21.2 Dimension reduction and ordination

Ordination is a method complementary to data clustering, which enables displaying differences among samples graphically through reducing the dimensions of the original data set, so that similar objects are near and dissimilar objects are farther from each other.

21.2.1 Principal Component Analysis (PCA)

Principal component analysis (PCA) is one of the most widely applied methods for ordination. PCA generates new synthetic variables (principal components) that are linear combinations of the original variables and capture as much variance of the original data as possible. The principal components are orthogonal to each other and correspond to the successive dimensions of maximum variance of the scatter of points.
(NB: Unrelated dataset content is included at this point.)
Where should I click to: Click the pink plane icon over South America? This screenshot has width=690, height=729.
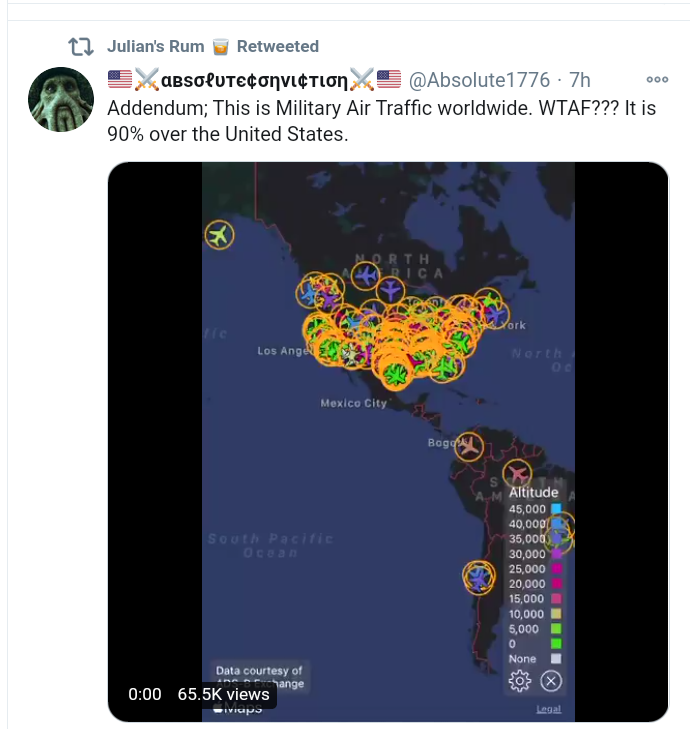click(517, 473)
The distance preserved among objects is euclidean and the relationships among variables are linear, thus PCA should generally be applied after appropriate transformations.

# Load the dataset
data <- read.csv("mydata.csv")

# Perform PCA
pca <- prcomp(data, scale = TRUE)

# View the results
summary(pca)

# Plot the results
plot(pca, type = "l")

21.2.2 Principal Coordinate Analysis (PCoA)
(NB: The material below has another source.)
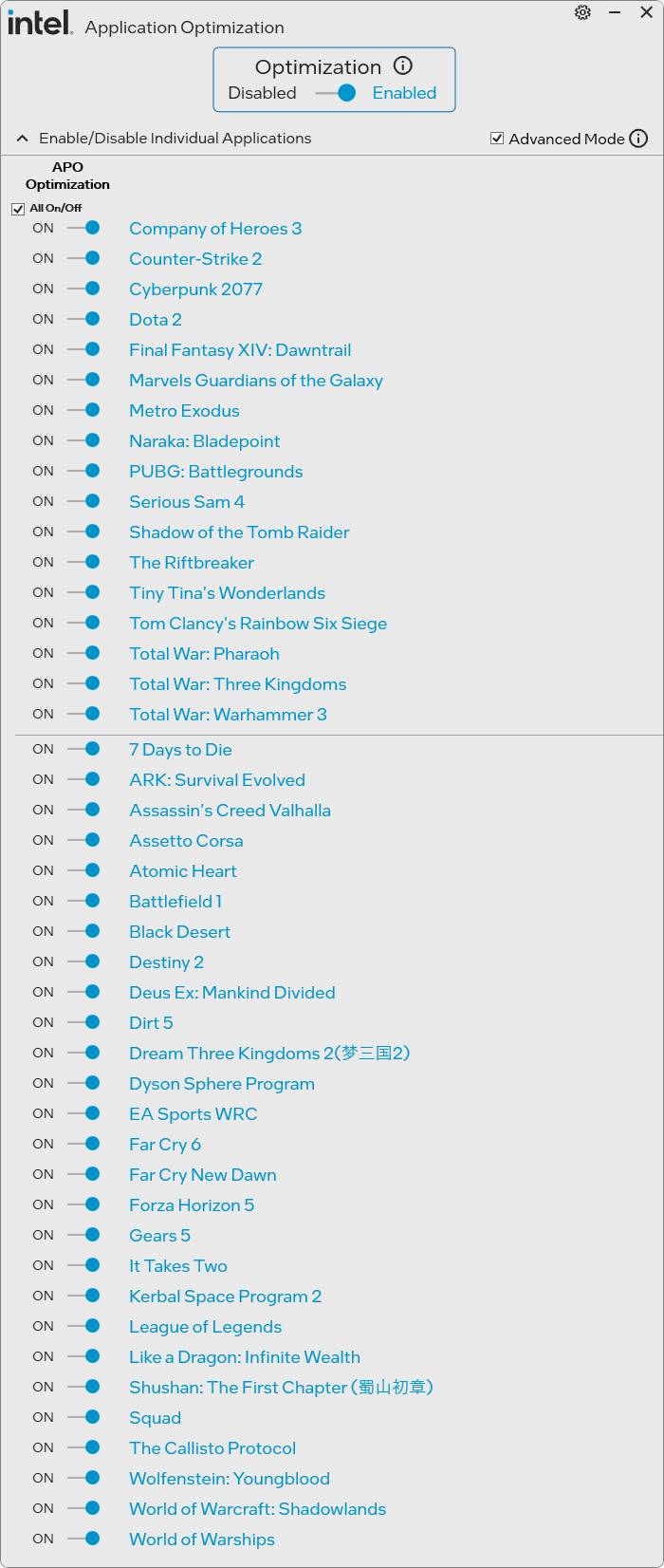
Task: Uncheck the All On/Off checkbox
Action: tap(18, 209)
Principal Coordinate Analysis (PCoA) is a multivariate analysis technique used to visualise and explore the patterns of variation in multivariate data. It is similar to Principal Component Analysis (PCA) but is specifically designed for distance-based data. PCoA transforms a distance matrix into a set of coordinates that can be plotted in two or three dimensions, allowing for visualisation of the relationships between samples based on their dissimilarity.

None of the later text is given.